Red Bull are the wildcard. Verstappen’s improvement from Friday — trimming his deficit from half a second to under three-tenths — suggests the RB22 is trending in the right direction. If the overnight setup changes continue to pay dividends through qualifying’s pressure-cooker format, a front-row start is not out of reach. But the margin to Mercedes remains real, and the earplug disruption cost the team valuable preparation time.
Behind them, Racing Bulls — with Liam Lawson and an impressive Arvid Lindblad in ninth and tenth — continue to outperform expectations, while Alpine’s Franco Colapinto fell just outside the top ten after his P8×2 Friday. Cadillac and Aston Martin anchor the field, though for very different reasons: Cadillac are validating an upgrade, while Aston Martin are searching for a miracle.
Qualifying Forecast
The 16:00 CEST qualifying session faces a 40% chance of isolated thunderstorms. If rain arrives, the established order could be scrambled — and the teams that banked wet-weather data during Friday’s cooler conditions (notably McLaren and Red Bull) may find themselves with an unexpected advantage. Mercedes, for all their dry-weather dominance, have not run a single lap on intermediate or wet tyres this weekend.
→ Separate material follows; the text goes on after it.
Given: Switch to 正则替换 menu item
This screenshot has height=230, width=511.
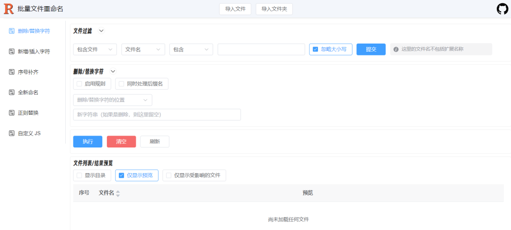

“We’ve done everything we can in the dry. If the rain comes, it’s a lottery — and we haven’t bought a ticket yet.” — Unnamed Mercedes engineer, post-FP3
The stage is set. Three Silver Arrows at the top of three sessions. A champion teammate who just served notice. A seven-time world champion knocking on the door. A Dutchman fighting interference — both literal and metaphorical. And a forecast that could render all of it irrelevant.
Qualifying at the Red Bull Ring has rarely promised this much.
Sources
- Formula1.com — FP3 Report: Russell Goes Fastest
- PlanetF1 — Full FP3 Results and Classification
- Pit Debrief — Russell Heads Mercedes 1-2 with Hamilton Close Behind
- PlanetF1 — Live FP3 Coverage: Russell Goes Fastest
- Formula1.com — Live Coverage: Final Practice in Austria
Discover more from f1liveupdates.com
Subscribe to get the latest posts sent to your email.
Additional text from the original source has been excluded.